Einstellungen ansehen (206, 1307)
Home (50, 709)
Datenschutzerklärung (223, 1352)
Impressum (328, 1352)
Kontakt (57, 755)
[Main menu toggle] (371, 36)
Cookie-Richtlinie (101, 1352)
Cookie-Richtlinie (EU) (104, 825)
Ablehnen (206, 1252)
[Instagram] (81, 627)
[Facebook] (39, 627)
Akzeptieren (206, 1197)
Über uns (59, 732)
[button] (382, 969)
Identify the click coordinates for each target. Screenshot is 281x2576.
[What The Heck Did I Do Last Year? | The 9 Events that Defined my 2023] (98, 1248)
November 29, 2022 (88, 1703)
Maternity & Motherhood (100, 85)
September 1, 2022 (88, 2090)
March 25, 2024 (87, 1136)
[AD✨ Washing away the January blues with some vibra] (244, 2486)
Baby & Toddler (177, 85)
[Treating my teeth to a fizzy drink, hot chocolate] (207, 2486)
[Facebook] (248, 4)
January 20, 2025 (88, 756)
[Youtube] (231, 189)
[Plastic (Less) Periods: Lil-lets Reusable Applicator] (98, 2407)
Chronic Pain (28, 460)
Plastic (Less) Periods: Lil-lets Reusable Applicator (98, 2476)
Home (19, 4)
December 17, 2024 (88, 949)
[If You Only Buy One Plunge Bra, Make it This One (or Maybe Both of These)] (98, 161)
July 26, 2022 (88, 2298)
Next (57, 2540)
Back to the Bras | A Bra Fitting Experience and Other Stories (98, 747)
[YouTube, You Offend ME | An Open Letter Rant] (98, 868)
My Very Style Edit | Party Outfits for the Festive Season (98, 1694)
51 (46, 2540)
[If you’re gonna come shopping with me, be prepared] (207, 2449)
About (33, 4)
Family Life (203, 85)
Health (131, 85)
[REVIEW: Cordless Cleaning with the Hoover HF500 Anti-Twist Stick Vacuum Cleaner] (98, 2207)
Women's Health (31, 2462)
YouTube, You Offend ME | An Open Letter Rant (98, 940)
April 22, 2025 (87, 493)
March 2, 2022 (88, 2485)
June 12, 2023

* _GOAL OF THE EXERCISE_
Pull out all lines from the entries above in which the word "with" appears.

* _TASK OUTPUT_
[AD✨ Washing away the January blues with some vibra] (244, 2486)
[If you’re gonna come shopping with me, be prepared] (207, 2449)
[REVIEW: Cordless Cleaning with the Hoover HF500 Anti-Twist Stick Vacuum Cleaner] (98, 2207)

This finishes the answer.